Frankfurt (Reuters) - Nach vier Tagen mit Kursgewinnen in Folge haben einige Anleger Kasse gemacht.
Dax und EuroStoxx50 verloren 0,3 Prozent auf 9930,71 und 2926,14 Punkte. "Angesichts eines Aufschlages von rund sechs Prozent allein in den zurückliegenden drei Handelstagen kommt ein Abebben der Aufwärtsdynamik nicht allzu überraschend", sagte Analyst Gregor Kuhn vom Brokerhaus IG Markets. Größere Rücksetzer verhindere die starke Wall Street. Dow Jones und S&P 500 markierten mit 18.390,16 und 2156,45 Zählern neue Bestwerte.
"Als weitere Stütze fungiert die Ernennung Theresa Mays als neue Premier-Ministerin Großbritanniens", fügte Kuhn hinzu. "Mit der Übernahme der Regierung kehrt zumindest wieder so etwas wie politische Stabilität im Inselreich ein." Investoren hoffen auf einen baldigen Start der Verhandlungen über das zukünftige Verhältnis Großbritanniens zur EU. Der Londoner Aktienindex FTSE stieg daher zeitweise auf ein Elf-Monats-Hoch von 6717,17 Punkten.

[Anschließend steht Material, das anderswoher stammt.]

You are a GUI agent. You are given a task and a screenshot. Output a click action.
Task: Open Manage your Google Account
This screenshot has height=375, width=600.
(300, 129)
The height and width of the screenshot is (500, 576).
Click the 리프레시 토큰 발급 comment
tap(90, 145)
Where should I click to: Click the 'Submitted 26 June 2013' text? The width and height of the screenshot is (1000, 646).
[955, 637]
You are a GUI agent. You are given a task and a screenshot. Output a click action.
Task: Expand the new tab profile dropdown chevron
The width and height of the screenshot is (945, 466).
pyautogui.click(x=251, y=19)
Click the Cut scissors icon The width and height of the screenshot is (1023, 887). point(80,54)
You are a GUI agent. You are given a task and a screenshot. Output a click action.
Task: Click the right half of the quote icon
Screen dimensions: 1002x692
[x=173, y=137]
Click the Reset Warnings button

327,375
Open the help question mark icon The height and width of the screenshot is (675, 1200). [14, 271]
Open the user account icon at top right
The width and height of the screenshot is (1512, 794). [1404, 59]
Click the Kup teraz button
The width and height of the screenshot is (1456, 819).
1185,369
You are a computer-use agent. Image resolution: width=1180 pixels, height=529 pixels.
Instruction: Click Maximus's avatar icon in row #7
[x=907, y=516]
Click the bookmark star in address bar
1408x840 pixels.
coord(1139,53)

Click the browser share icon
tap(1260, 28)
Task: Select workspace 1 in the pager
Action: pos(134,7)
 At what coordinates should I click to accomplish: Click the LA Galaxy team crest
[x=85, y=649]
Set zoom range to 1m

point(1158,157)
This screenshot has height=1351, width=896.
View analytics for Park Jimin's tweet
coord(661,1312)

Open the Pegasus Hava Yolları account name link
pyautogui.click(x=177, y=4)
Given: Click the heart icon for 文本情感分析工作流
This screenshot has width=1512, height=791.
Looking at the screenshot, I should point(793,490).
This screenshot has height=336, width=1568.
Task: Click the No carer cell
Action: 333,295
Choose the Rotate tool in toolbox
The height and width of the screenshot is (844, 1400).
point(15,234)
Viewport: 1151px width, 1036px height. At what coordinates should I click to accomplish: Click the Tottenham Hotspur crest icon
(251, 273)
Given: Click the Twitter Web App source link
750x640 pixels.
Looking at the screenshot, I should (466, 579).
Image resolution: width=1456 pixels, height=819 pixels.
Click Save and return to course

Außerdem spekulierten Investoren darauf, dass die Bank von England (BoE) den Leitzins am Donnerstag senkt, um die Folgen eines Brexit abzufedern. Jens Klatt, Marktanalyst des Brokerhauses JFD, bezeichnete einen solchen Schritt allerdings als verfrüht. Schließlich sei das Referendum über den Ausstieg des Vereinigten Königreichs gerade einmal drei Wochen her. "Die BoE müsste sich auf vage Prognosen und Ausblicke stützen, denen jede faktische Grundlage fehlt." Das Pfund Sterling gab seine Anfangsgewinne wieder ab und verlor bis zum Abend einen halben US-Cent auf 1,3194 Dollar.
BREXIT? WELCHER BREXIT?
Volkswirt Kit Juckes von der französischen Bank Societe Generale (PA:SOGN) riet zur Vorsicht. "Jedermann erzählt uns, dass die europäischen und US-Wachstumsraten von der Abkühlung der britischen Konjunktur kaum beeinträchtigt werden. Das geht total gegen die Wechselwirkungen der großen Volkswirtschaften in einer immer enger vernetzten Welt." Finanzmarkt-Experte Rupert Baker vom Vermögensverwalter Mirabaud betonte, dass er sich wieder verstärkt Gold ins Depot lege. Die "Antikrisen-Währung" verteuerte sich am Mittwoch um 0,8 Prozent auf 1342,65 Dollar je Feinunze (31,1 Gramm). Am Devisenmarkt gingen Dollar-Anleger ebenfalls auf Nummer sicher und nahmen Gewinne mit. Dies verteuerte den Euro um mehr als einen halben US-Cent auf 1,1111 Dollar.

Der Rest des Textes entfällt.